▶ [Text]
Visual Studio Codespaces

At Build 2019, Microsoft first announced Visual Studio Online, a web-based companion to Visual Studio and Visual Studio Code that allows developers to work on and edit code from any device with latest web browsers. In April this year, Microsoft rebranded Visual Studio Online to Visual Studio Codespaces. Visual Studio Codespaces supported Git repos, extensions, and a built-in command line interface allowing developers to edit, run, and debug applications from any device.

Yesterday, Microsoft announced that Visual Studio Codespaces will be killed and the features will be consolidated into GitHub Codespaces. Existing Visual Studio Codespaces users can transition to GitHub Codespaces now and the current Azure offering will be retired in February 2021. Even though GitHub Codespaces offers an optimized creation experience for GitHub repositories, developers can utilize Git repositories hosted elsewhere (e.g Azure Repos, Bitbucket) with a few extra configuration steps.

▶ [Supplied material]
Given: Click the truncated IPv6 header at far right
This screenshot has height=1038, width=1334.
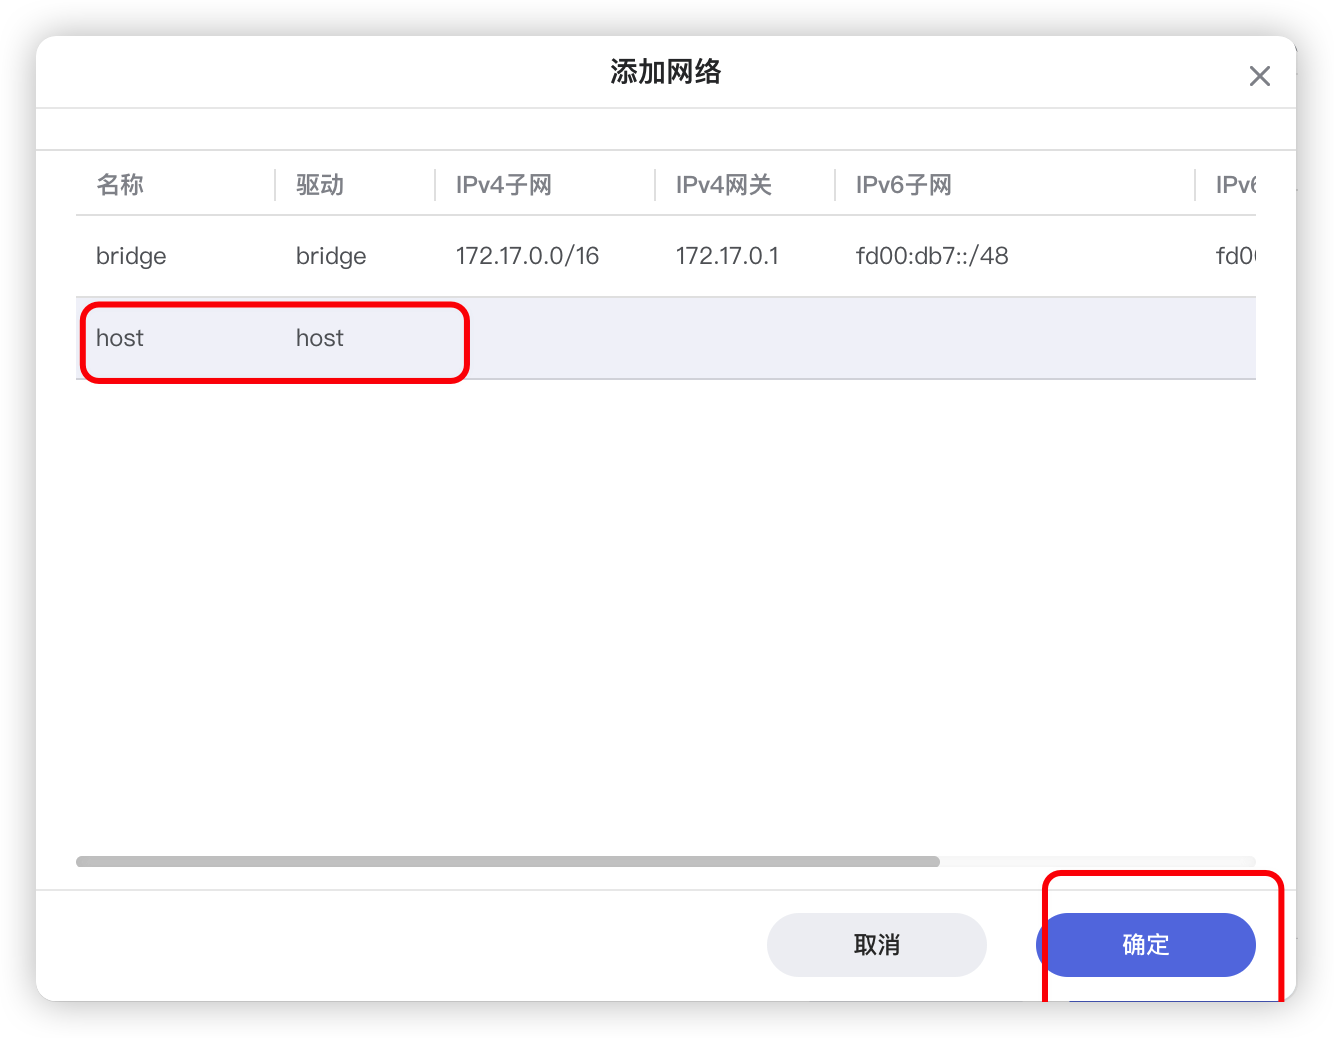Looking at the screenshot, I should 1235,185.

▶ [Directives]
1: Answer these questions from the Visual Studio Codespaces text:
(a) At which event did Microsoft first announce Visual Studio Online?
(b) In which month was Visual Studio Online renamed Visual Studio Codespaces?
(c) When will the current Azure offering be retired?
2: Write the next paragraph of the Visual Studio Codespaces text, beginning after its last sentence.

▶ [Results for the exercise]
1:
(a) Build 2019
(b) April
(c) February 2021

2:
Find the full timeline below.

November 20th, 2020

  • New user sign-ups to Visual Studio Codespaces are suspended.
  • Plan and codespace creation are suspended.
  • Users in the Azure service can still connect to their existing codespaces through the portal to access and backup any data.

February 17, 2021

  • The service is retired.
  • All remaining plans and codespaces in the portal are deleted.
  • The portal is deleted.

Here’s why Microsoft is killing Visual Studio Codespaces:

During the preview we’ve learned that transitioning from a repository to a codespace is the most critical piece of your workflow and the vast majority of you preferred a richly integrated, native, one-click experience. Since GitHub is the home of 50M developers, it made sense to partner with them to address this feedback. However, after the GitHub-native experience was released, we started hearing that the two distinct experiences were causing confusion amongst our users.

We believe that by consolidating the current Codespaces experiences into one, we can eliminate confusion, simplify the experience for everyone, and make more rapid progress to address customer feedback.

You can check out GitHub Codespaces limited public beta here.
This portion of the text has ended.